Shale gas drilling and hydraulic fracturing operations often use open pits to store the flowback prior to treatment or removal to an offsite treatment location. H2O TECH, Inc. (Castle Rock, CO) owns patent number 7,731,854, "Situ system and method for treating an oil and gas well drilling fluid," issued June 8, 2010. The inventor is Robert Herbst. The invention treats flowback water in a storage pit using a floating electrocoagulation unit with positive and negative charged electrodes received in the drilling fluid in the first side of the pit. A generator is connected to the electrodes for applying positive and negative direct current and destabilizing contaminants in the fluid. Heavy sludge, colloidal solids and dissolved metals form stable precipitates that settle to the bottom of the first side of the pit. The treated water can be re-used in the drilling operation or discharged. Herbst's invention is considered by the USPTO to be technology that removes specified material as part of a liquid purification or separation process.

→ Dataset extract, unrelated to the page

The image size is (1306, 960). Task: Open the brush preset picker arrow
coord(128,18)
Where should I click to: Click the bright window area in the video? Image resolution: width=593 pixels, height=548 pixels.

Ecosphere Technologies, Inc. (Stuart, FL) (OTCBB:ESPH) owns four patents supporting its Ozonix water treatment process. The most recent of these is 7,943,087, "Enhanced water treatment for reclamation of waste fluids and increased efficiency treatment of potable waters," issued May 17, 2011. Dennis McGuire and Sanjeev Jakhete are the inventors. The earlier patents, of the same title, are 7,699,988, 7,699,994, 7,785,470. These patents provide a mobile system that combines ozonation, hydrodynamic and acoustic cavitation, acoustic cavitation, and electro-chemical decomposition. The process destroys bacteria and oxidizes contaminants in the frac water, allowing it to be re-used or released. The '087 patent is classified as 422/20 for using sonic or ultrasonic energy as part of chemical apparatus and process disinfecting, deodorizing, preserving, or sterilizing technology.
Innovation is being applied to the cleanup of hydraulic fracturing fluids, helping to remove an issue of concern to those opposed to the development and use of domestic energy supplies. These and many other clean technologies are found in the patentECO Water Index.